# PROVIDED MATERIAL start

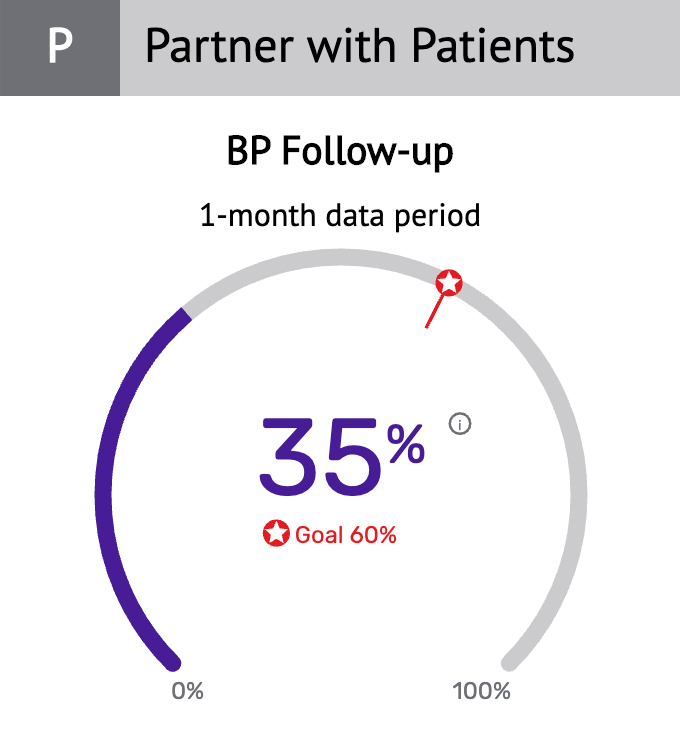Click the rounded end of the purple arc at 0%
This screenshot has height=756, width=680.
172,662
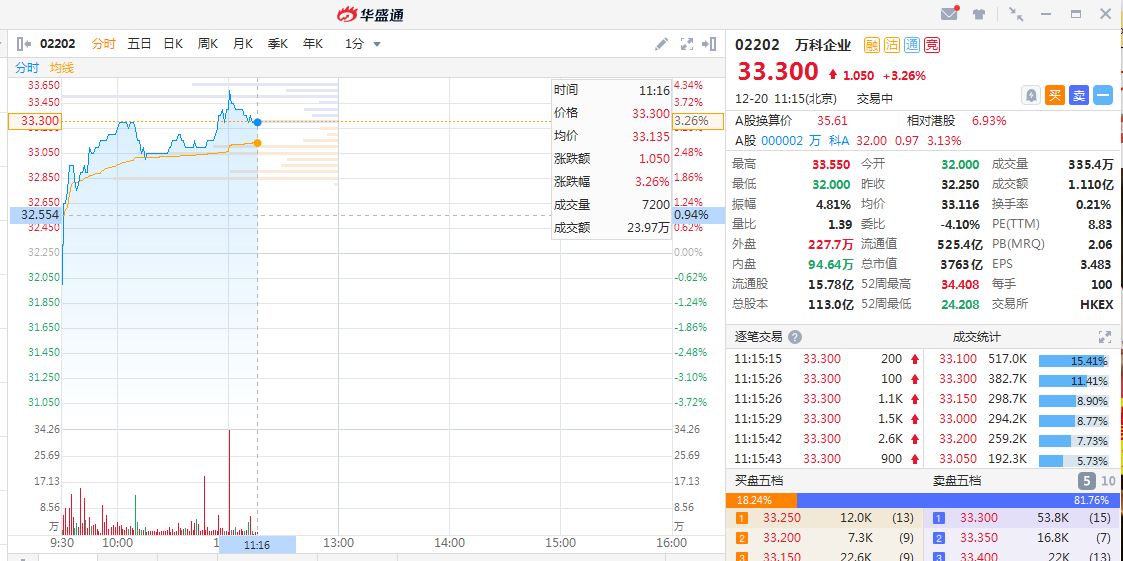The height and width of the screenshot is (561, 1123).
Task: Click the help icon beside 逐笔交易
Action: point(795,337)
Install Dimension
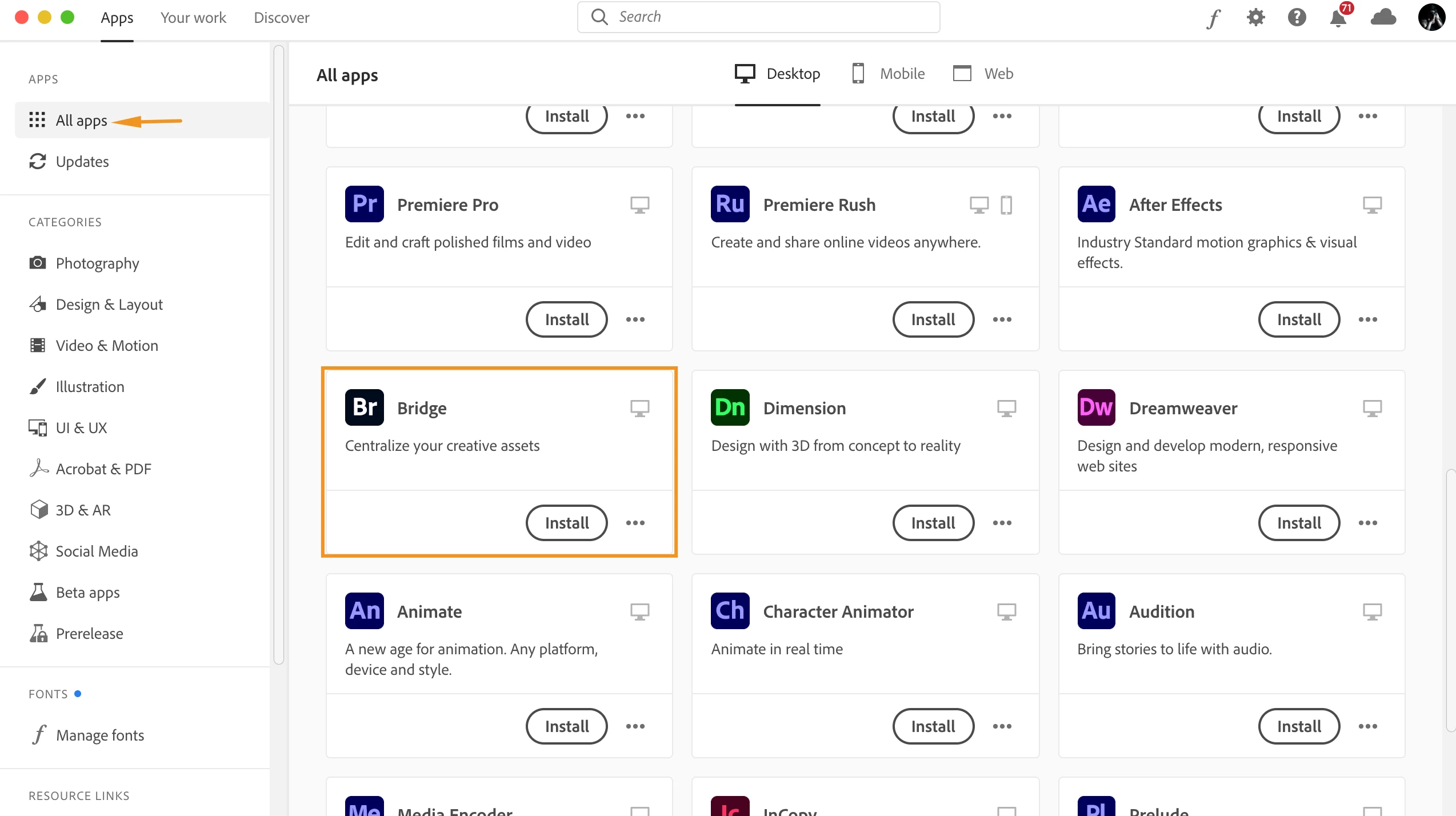 [x=933, y=523]
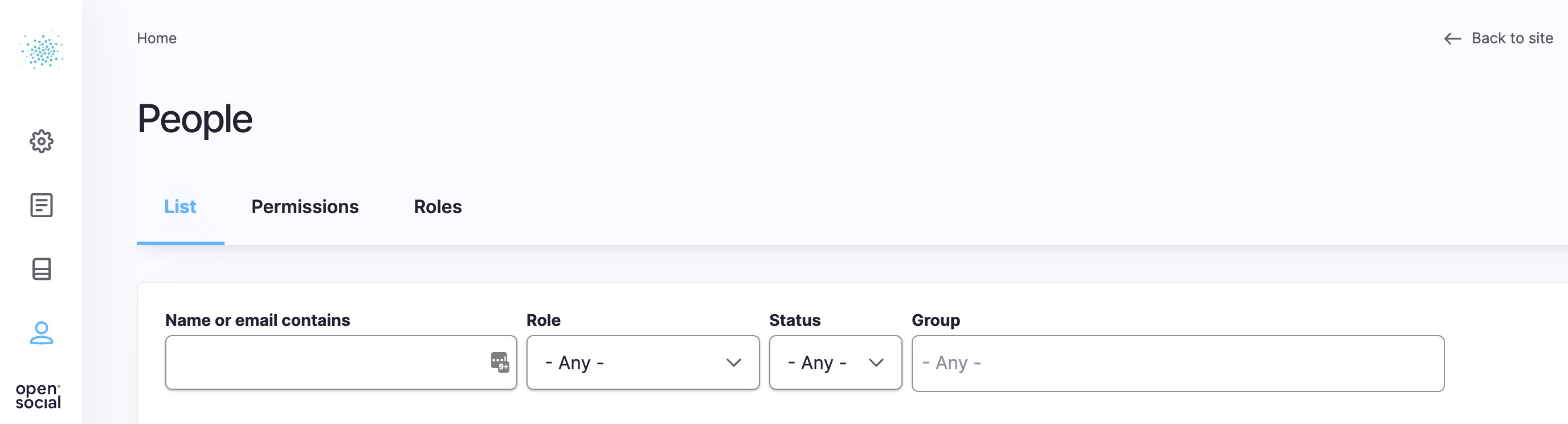1568x424 pixels.
Task: Select the Content icon in the sidebar
Action: (40, 205)
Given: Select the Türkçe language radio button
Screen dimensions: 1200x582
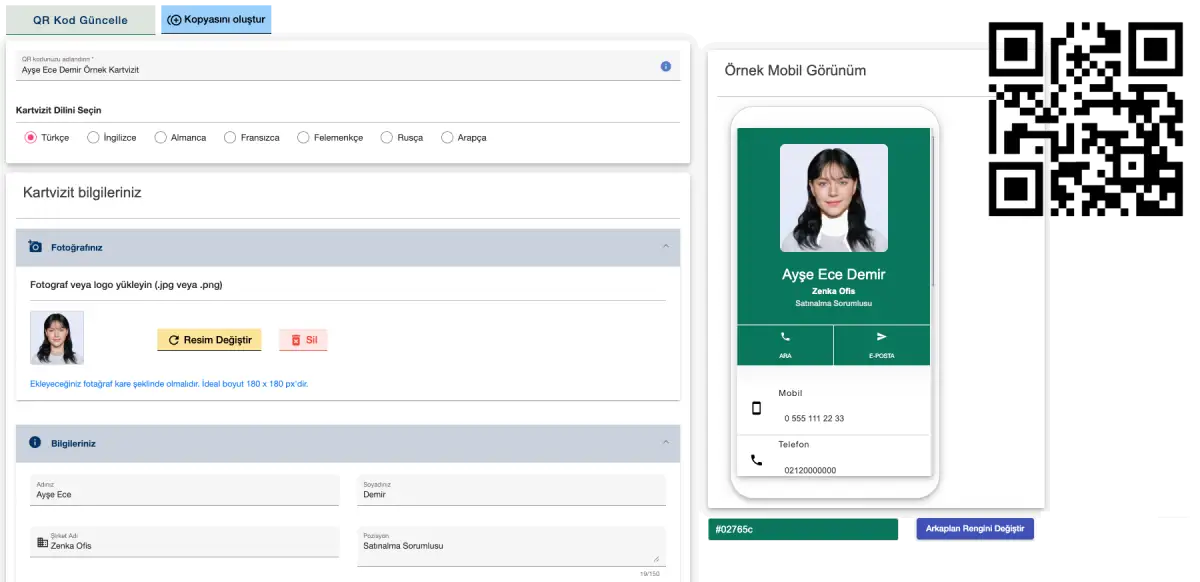Looking at the screenshot, I should 30,138.

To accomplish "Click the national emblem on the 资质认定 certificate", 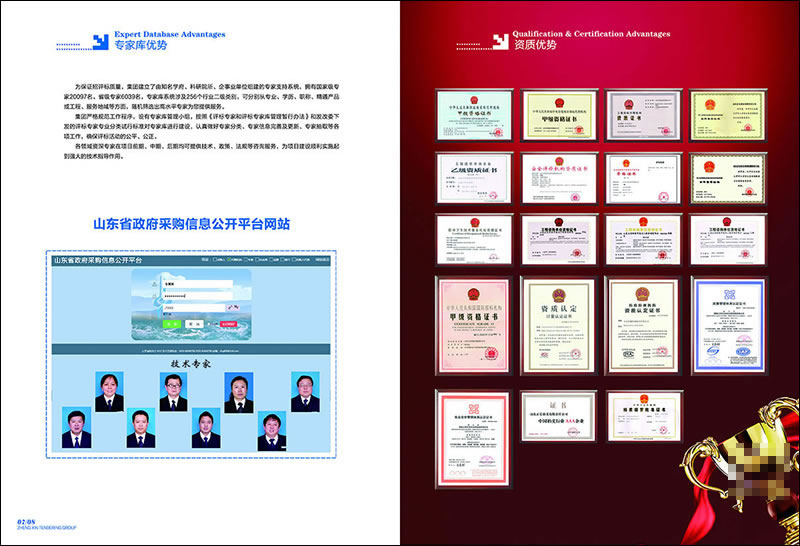I will coord(558,291).
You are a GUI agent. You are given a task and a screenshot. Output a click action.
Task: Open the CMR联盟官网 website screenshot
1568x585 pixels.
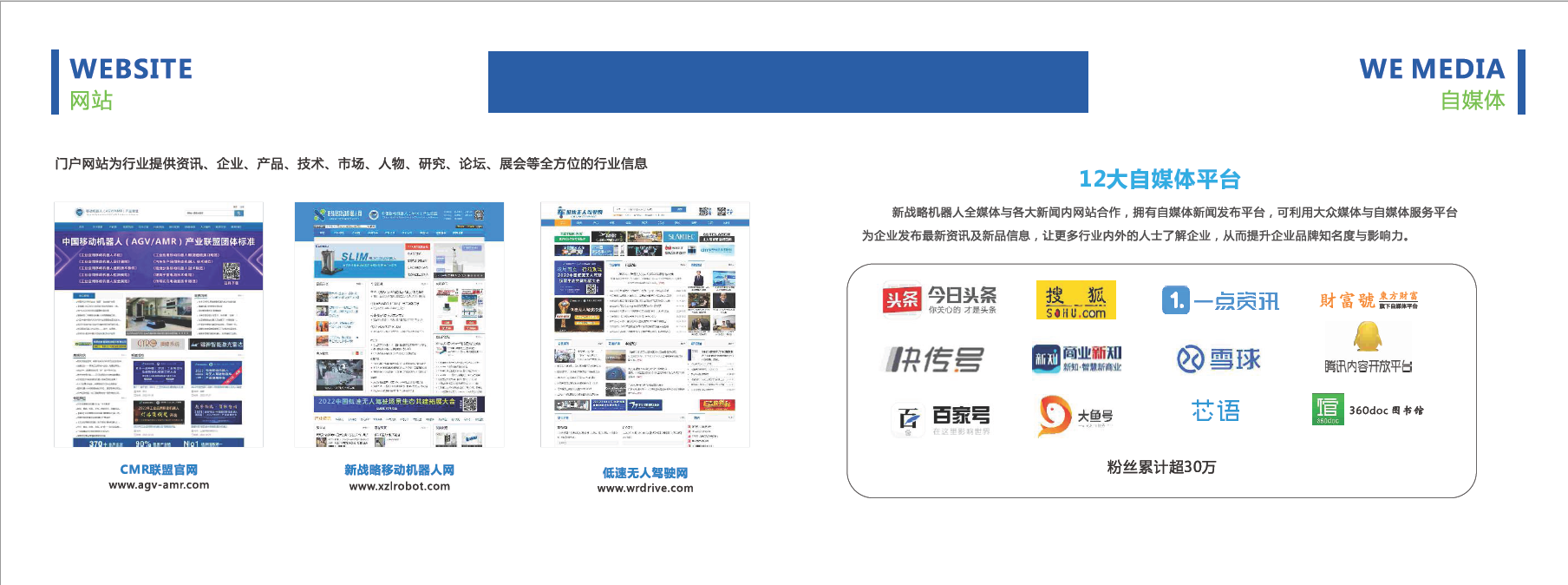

# PROVIDED MATERIAL end

- WHAT TO DO: Recast the part of the listing that opens with the line containing "You are a GUI" and runs through the end of the listing as a JSON list of strings, one per line, with blank lines dropped. Leave the pictures out of your answer.

- WRITTEN SOLUTION:
[
  "You are a GUI agent. You are given a task and a screenshot. Output a click action.",
  "Task: Open the CMR联盟官网 website screenshot",
  "1568x585 pixels."
]